黒き異形が腕をクロスして力を込むと、両肩と両膝に胸と同じ赤色の結晶が目を開くように生えた。黒き異形の蒼白な目が開いてマスクと思しき部位が裂けて口を成し、唸りとともに口と体の各隙間からシューッと大きく排熱される。
そしてバグった通知音を発するメルセゲルの結晶に両手を向けてかざすと、小さなエネルギースフィアが手前に生成され、胸と両肩両腕、そして両膝の結晶からエネルギーの奔流が流れ込み、スフィアは膨張と縮小を繰り返しながら徐々に大きくなっていく。
「や、やっぱりこっちに落ちてくるぞ!」
「に、にげよう…!」
分厚い黒雲を突き破り、今や破滅の滑空音まで聞こえるまで迫る艦を見て、道で茫然と見つめていた人々はついに足を動かして悲鳴を上げながら逃げ回る。

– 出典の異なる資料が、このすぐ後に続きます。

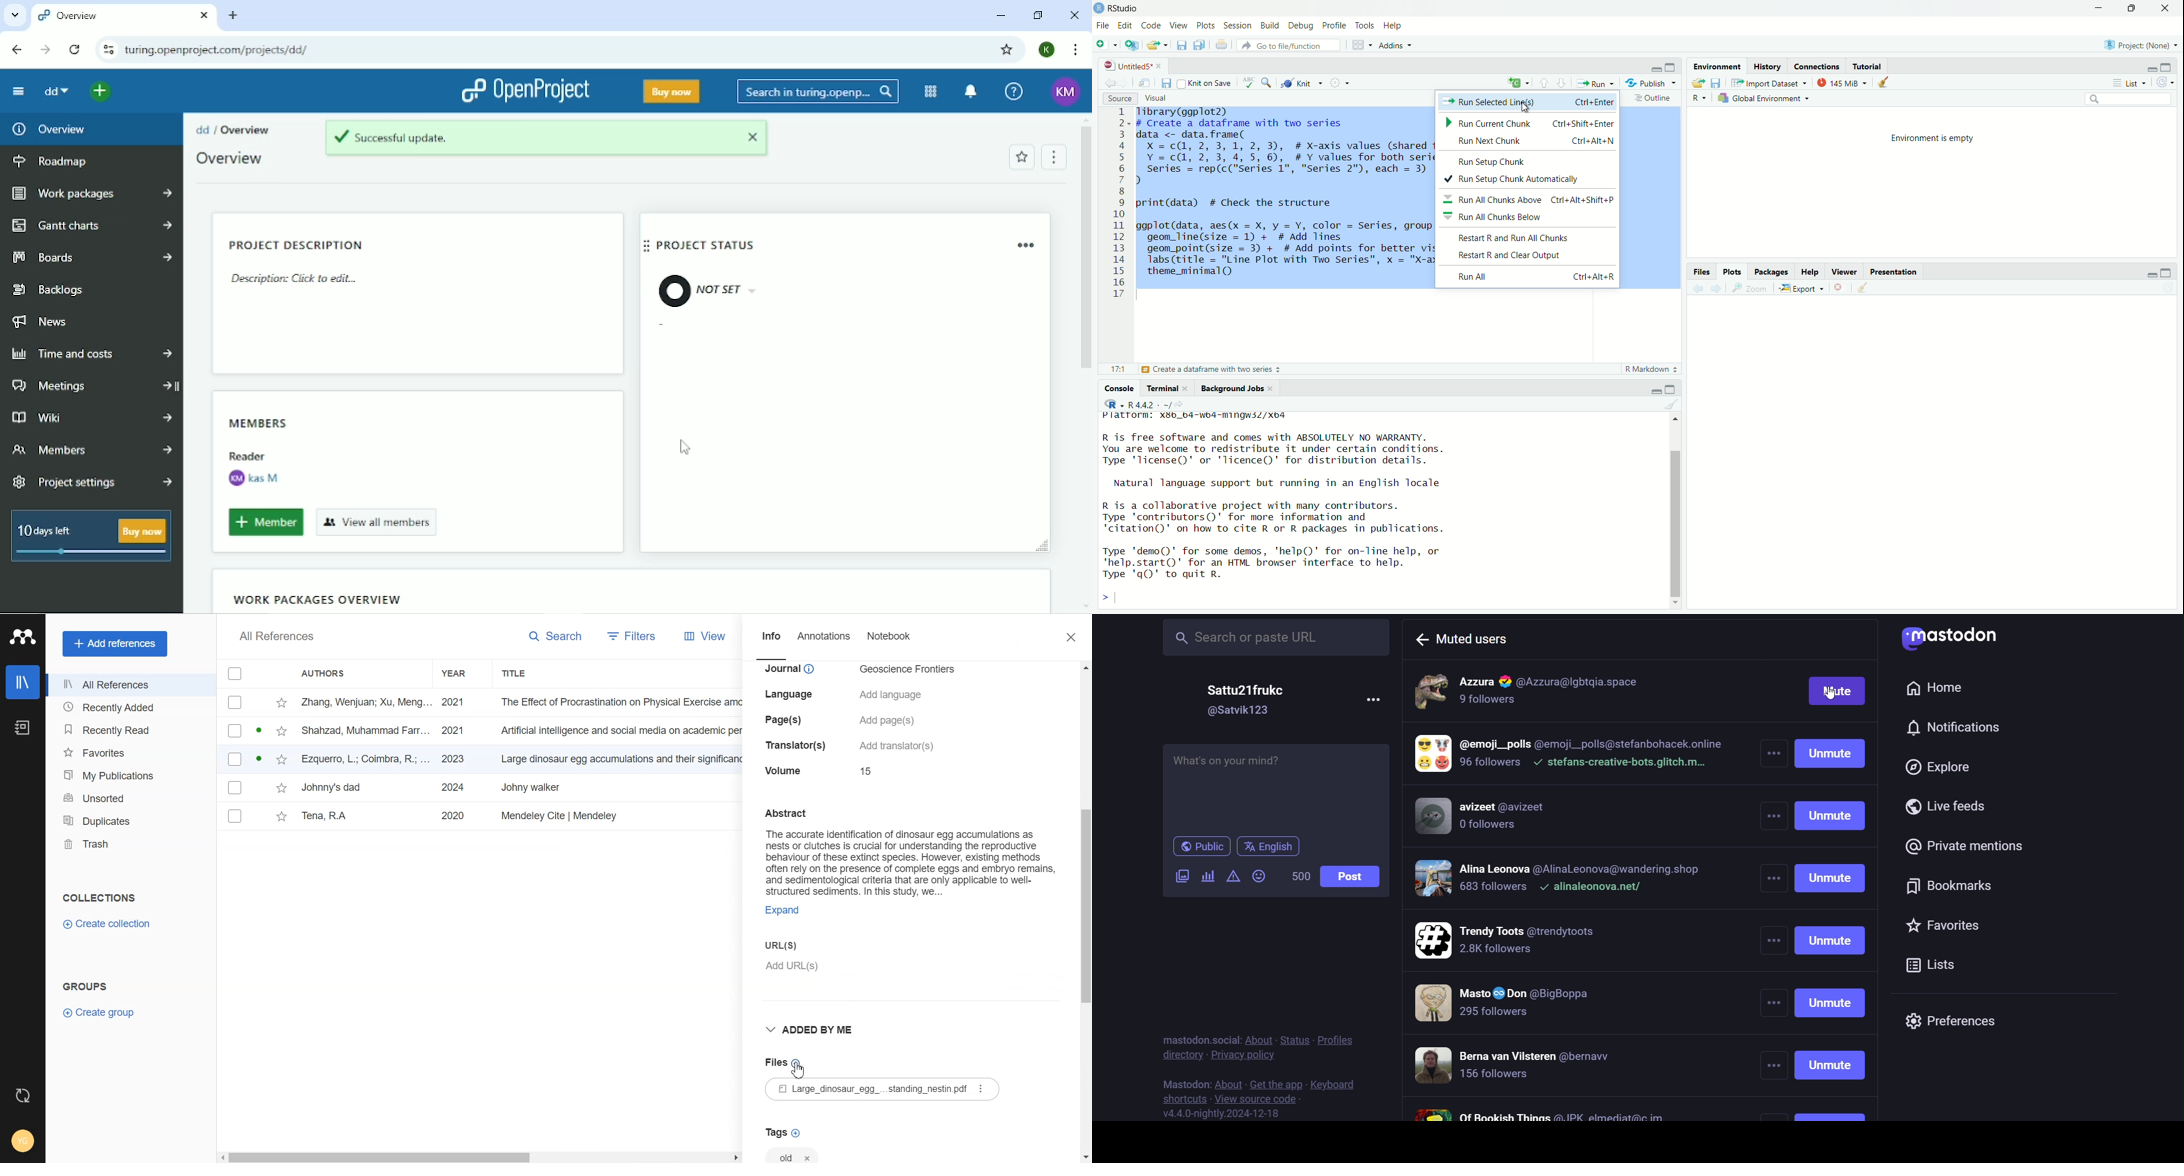  I want to click on Refresh the list of object in the Environment, so click(2166, 83).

いまや小さな太陽のごとき光を発するメルセゲルと、黒き異形が作り出したエネルギースフィアの赤色の光が空間の色全てを塗りつぶした。
「さあ吹きとっがああぁぁ!」
横から肩に飛び刺さった剣が黒き異形の動きを止め、スフィアもまたあっけなく消えてしまう。剣を投げた勢いで地面に手を付いた銀色の異形を見ながら、黒き異形は剣を抜いて投げ捨て、槍を片手でわなわなと持ち上げる。
「ウィィィル…!貴様ぁ…!」
メルセゲルの周りに虹色の波動がうねり
「はあ…ギル…っ」
『ざざ座標座標ここていてい、じげんん位相シシフトトかくにんにん』
艦体がビリビリとメルセゲル結晶と共に震え
「いい加減にしやがれえぇぇっ!」
黒き異形が怒りと共に槍を銀色の異形めがけて、投げた。
『テテてててンイ、すたーととと』
「きゃああああっ!」
「うわああああっ!」
パニックで逃げ惑い
「
視界が、最後の通知音とともに真っ白に染められた。
「…?」
「あ、あれ…?」
さっきまで逃げ回り、或いは目を伏せて死の衝撃に備えたシティの人々は、訝しげに空を見上げた。なにもない。すぐ目の前まで迫った漆黒の艦は今や跡形もなく消えており、突き抜けられた黒雲だけが、その存在の跡を形で残していた。
「…なんだったんだいまの…」
「ひょっとしたら例の異星人と関係あるもの…?」
「まさか、どっかの
飛び交う人々の議論も長くは持たなかった。
「やばっ、遅刻確定だなこりゃ」
「はやくこれ終わらせて酒飲みにいこ…」
数分後に人々もまた、何事もなかったようにいつもの生活を続けた。
それは、高度に発達した技術や飽和した人口が生み出した混沌の世界に暮らす人々にとって、あくまで次の食卓での話題に持ち出されることもなくすぐに忘れられる、些細な出来事の一つに過ぎなかった。